- [DIRECTIONS]: Give again, word for word, every line in the entries below from the line with "For every named target in this 1366×1250" up to and including the line with "Identify the click", and no other line.

Collected data
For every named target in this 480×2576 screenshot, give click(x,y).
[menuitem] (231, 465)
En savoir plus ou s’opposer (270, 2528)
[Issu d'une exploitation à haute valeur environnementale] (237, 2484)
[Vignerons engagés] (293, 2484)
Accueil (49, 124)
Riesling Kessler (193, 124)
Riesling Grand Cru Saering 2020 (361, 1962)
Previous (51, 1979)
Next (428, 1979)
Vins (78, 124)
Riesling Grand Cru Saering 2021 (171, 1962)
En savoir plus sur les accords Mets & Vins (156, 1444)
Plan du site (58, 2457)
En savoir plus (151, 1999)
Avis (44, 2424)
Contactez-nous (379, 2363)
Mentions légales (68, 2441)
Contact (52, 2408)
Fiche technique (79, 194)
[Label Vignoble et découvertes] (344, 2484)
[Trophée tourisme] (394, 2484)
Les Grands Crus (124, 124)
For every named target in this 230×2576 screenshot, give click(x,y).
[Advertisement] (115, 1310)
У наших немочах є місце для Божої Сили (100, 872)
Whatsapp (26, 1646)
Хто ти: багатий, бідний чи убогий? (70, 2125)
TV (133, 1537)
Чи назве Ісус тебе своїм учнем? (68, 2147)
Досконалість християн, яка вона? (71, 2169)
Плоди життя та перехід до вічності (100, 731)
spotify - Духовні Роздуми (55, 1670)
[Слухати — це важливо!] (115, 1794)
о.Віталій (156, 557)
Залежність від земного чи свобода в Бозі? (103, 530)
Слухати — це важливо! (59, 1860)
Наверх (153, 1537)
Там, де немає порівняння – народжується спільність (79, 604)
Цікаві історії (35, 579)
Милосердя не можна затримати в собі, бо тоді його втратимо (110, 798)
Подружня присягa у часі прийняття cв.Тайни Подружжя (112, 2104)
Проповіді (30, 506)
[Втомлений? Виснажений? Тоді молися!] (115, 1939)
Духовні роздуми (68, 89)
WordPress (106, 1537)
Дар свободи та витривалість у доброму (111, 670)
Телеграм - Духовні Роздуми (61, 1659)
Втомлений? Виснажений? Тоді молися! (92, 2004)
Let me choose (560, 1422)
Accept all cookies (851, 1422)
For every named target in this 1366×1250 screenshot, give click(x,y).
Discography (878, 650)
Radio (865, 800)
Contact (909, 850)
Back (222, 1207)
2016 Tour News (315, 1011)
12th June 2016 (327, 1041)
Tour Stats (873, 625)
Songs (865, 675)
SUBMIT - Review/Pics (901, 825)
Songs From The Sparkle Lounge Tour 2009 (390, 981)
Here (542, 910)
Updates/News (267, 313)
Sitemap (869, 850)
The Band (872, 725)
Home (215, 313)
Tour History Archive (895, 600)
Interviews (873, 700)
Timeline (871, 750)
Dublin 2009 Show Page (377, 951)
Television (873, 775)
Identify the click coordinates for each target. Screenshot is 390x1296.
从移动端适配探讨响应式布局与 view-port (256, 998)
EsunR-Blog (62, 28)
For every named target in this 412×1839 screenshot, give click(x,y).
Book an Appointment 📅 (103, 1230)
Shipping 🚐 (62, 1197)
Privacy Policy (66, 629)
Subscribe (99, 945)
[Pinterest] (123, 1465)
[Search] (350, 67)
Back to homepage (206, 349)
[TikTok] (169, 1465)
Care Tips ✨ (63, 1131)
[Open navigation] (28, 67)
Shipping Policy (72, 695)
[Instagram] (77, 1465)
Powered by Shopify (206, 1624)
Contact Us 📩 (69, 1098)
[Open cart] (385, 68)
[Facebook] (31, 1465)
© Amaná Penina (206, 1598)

- [EXERCISE RESPONSE]:
For every named target in this 1366×1250 screenshot, give click(x,y).
Discography (878, 650)
Radio (865, 800)
Contact (909, 850)
Back (222, 1207)
2016 Tour News (315, 1011)
12th June 2016 (327, 1041)
Tour Stats (873, 625)
Songs (865, 675)
SUBMIT - Review/Pics (901, 825)
Songs From The Sparkle Lounge Tour 2009 (390, 981)
Here (542, 910)
Updates/News (267, 313)
Sitemap (869, 850)
The Band (872, 725)
Home (215, 313)
Tour History Archive (895, 600)
Interviews (873, 700)
Timeline (871, 750)
Dublin 2009 Show Page (377, 951)
Television (873, 775)
Identify the click coordinates for each target. Screenshot is 390x1296.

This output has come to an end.